I don’t know how to handle disappointment. Failure is one of my biggest fears. Putting in effort, doing something I’m proud of and to not have it accepted or well received makes me feel useless. I’m not quite sure why I feel this way. History perhaps has taught me that I must get good grades, be popular, and make lots of money to be considered successful. Perhaps my family emphasized the wrong things; perhaps it was my school culture. Or maybe all our personality and quirks come from our DNA. If that’s the case, it makes it seem like it cannot be fixed; therefore I’m doomed to live this way. I’m a fixer; I’m a problem solver. I like to keep things the status quo, smooth sailing, everyone happy.
Maybe we need to be allowed to be broken.
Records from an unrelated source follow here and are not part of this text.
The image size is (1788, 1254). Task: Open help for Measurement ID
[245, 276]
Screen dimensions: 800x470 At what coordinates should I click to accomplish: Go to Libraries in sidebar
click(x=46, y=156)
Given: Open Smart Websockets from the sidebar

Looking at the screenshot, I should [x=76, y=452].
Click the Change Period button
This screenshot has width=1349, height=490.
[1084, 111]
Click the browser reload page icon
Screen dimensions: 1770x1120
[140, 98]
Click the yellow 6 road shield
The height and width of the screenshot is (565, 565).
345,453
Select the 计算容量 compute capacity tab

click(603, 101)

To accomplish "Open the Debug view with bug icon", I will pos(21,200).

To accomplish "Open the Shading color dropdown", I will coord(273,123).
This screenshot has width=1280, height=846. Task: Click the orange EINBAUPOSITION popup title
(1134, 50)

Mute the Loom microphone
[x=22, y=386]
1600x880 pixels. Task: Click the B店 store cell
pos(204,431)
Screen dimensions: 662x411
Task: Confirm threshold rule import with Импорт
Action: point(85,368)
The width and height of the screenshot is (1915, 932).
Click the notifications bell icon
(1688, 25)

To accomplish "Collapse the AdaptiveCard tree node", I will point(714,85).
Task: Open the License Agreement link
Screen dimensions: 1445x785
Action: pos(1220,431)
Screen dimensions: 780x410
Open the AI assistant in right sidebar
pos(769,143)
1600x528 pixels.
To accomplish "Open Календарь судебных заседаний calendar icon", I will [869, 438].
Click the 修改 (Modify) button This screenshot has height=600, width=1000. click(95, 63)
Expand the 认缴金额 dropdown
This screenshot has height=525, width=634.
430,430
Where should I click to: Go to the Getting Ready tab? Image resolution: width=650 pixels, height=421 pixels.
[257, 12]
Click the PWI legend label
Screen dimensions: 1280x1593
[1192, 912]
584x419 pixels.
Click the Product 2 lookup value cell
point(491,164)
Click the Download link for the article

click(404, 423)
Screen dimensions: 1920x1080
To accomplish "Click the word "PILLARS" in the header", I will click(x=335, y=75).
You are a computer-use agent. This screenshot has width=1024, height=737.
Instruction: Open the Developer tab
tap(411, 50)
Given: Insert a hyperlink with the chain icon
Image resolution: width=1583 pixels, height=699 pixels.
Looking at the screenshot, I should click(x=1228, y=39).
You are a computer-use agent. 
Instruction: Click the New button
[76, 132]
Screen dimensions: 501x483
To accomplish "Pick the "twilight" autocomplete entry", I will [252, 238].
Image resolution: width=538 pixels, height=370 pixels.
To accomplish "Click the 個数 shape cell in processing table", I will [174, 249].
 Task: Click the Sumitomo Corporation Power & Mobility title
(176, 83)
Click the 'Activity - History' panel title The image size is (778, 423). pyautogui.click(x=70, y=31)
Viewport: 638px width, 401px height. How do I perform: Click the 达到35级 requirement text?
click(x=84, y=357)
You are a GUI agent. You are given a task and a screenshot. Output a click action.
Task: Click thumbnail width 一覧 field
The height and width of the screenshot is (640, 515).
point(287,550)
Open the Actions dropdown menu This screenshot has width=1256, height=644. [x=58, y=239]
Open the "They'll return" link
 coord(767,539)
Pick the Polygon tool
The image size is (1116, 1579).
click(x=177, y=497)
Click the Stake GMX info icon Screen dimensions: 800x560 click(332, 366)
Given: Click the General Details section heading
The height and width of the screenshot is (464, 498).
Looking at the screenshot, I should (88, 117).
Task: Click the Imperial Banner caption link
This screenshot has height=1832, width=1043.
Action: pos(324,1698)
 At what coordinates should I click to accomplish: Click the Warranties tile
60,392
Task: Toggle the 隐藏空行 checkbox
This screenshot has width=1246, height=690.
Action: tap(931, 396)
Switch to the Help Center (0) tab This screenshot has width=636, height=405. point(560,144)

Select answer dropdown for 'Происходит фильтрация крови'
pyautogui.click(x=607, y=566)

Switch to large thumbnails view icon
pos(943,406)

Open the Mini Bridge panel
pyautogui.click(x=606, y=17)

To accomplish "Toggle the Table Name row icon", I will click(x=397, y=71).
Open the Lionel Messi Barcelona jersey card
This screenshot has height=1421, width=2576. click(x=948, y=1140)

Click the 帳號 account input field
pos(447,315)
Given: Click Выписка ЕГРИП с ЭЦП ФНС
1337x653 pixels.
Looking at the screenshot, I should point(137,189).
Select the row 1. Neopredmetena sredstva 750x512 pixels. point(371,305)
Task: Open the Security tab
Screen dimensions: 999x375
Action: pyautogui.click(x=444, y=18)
Maybe acceptance is the key.
But if we accept everything, and accommodate for everyone, doesn’t that create a false sense of security that everything will always be okay? That everyone will love us no matter who we are, what we struggle with? We must know this is not possible or true. It is statistically impossible to please everyone or to keep things even keel.
I know this. And yet I cannot calm my mind when disappointed or failure occurs (especially if it’s just me who perceives it as so).
Am I at a growing spot in my journey where perceptions conflict? Or do I need to find balance? Perhaps I just need to accept failure within myself.